* TASK OBJECTIVE:
Show every line of the material below that contains the word "height".

* Click-target data:
☆ ☆ ☆ ☆ ☆
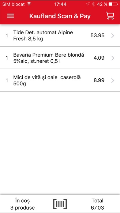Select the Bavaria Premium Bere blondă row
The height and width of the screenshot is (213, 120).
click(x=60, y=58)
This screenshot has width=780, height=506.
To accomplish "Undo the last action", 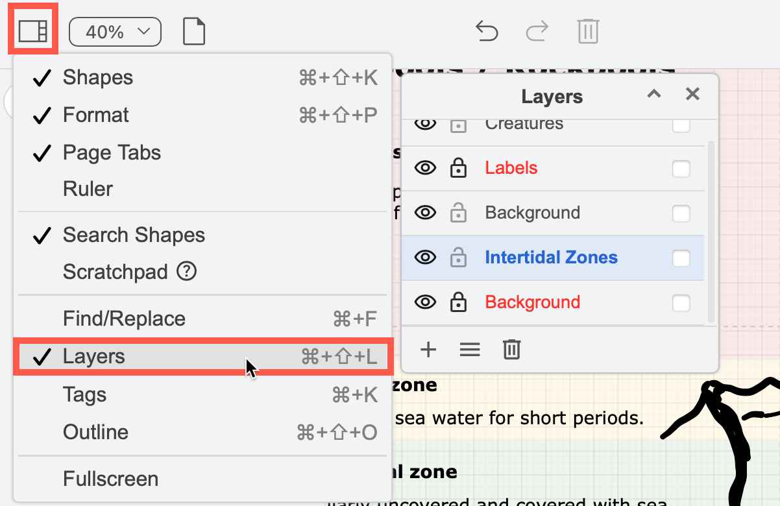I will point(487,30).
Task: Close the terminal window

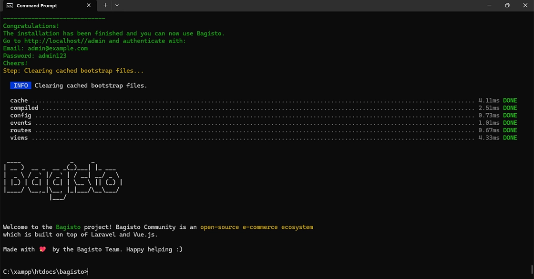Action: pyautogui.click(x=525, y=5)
☆ ☆ ☆ ☆ ☆
* THE SOLUTION:
The height and width of the screenshot is (213, 120).
This screenshot has width=780, height=506.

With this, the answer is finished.